商売道具と唐傘を片手に安宿を出ると、道に出来た水溜りが 青く澄んだ空を映す。
下駄を鳴らし、北へと向かう。何時もは当てもなく、フラフラと彷徨う様に何処かへ向かっていたが、今回はまた別だ。
先日 気になる噂を耳にした。なんでも、ずっと北の方、人里離れた山奥のそのまた奥に 化け物の巣食う 屋敷が有るという。

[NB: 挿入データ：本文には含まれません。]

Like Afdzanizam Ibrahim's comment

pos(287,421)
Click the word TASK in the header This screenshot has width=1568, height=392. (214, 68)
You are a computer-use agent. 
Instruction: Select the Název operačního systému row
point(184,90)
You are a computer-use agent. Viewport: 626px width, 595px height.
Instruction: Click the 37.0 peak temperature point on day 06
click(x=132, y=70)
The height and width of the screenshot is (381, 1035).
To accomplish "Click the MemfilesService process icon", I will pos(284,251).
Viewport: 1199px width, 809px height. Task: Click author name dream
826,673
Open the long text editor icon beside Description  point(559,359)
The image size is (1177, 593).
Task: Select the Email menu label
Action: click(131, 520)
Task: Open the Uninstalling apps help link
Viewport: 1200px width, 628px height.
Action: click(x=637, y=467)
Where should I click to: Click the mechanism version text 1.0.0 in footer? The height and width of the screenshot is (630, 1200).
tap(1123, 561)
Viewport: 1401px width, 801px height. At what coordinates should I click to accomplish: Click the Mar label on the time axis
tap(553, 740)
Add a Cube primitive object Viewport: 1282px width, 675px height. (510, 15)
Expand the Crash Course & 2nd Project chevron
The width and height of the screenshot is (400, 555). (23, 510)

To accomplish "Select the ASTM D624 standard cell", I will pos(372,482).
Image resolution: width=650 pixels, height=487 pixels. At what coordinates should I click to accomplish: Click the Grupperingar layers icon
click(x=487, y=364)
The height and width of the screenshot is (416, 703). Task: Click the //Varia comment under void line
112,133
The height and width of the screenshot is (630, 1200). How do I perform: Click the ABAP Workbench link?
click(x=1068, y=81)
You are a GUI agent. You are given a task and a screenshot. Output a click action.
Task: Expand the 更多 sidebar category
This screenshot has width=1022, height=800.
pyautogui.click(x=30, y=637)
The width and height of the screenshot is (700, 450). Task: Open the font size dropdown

「薬売りの旦那ァ、彼処はやめといた方がいいでっせ。」
客の一人に話を聞いたところこんなことを言われた。
「あの山にゃ、化け物が住んでる。みんな、神隠しに遭ったみてぇにふらっと消えちまうんだ。ここいらでも、何件か被害が出てる。みんな あの山の化け物のせいに違いねェ…。なんでもみんな、『琴の音が聞こえる』つって、山にふらふら消えてくんだと。」

だからあの山に近づいてはいけない。そう念を押された。化け物… 姿形を見たものはいないのかと問うと、「只、琴の音だけが聞こえる」そう、言われた。 兎にも角にも、実際に行ってみない事には分からない。 すっかり晴れた空、その北にある 不自然に広がった渦雲を睨みつけ また足を進めた。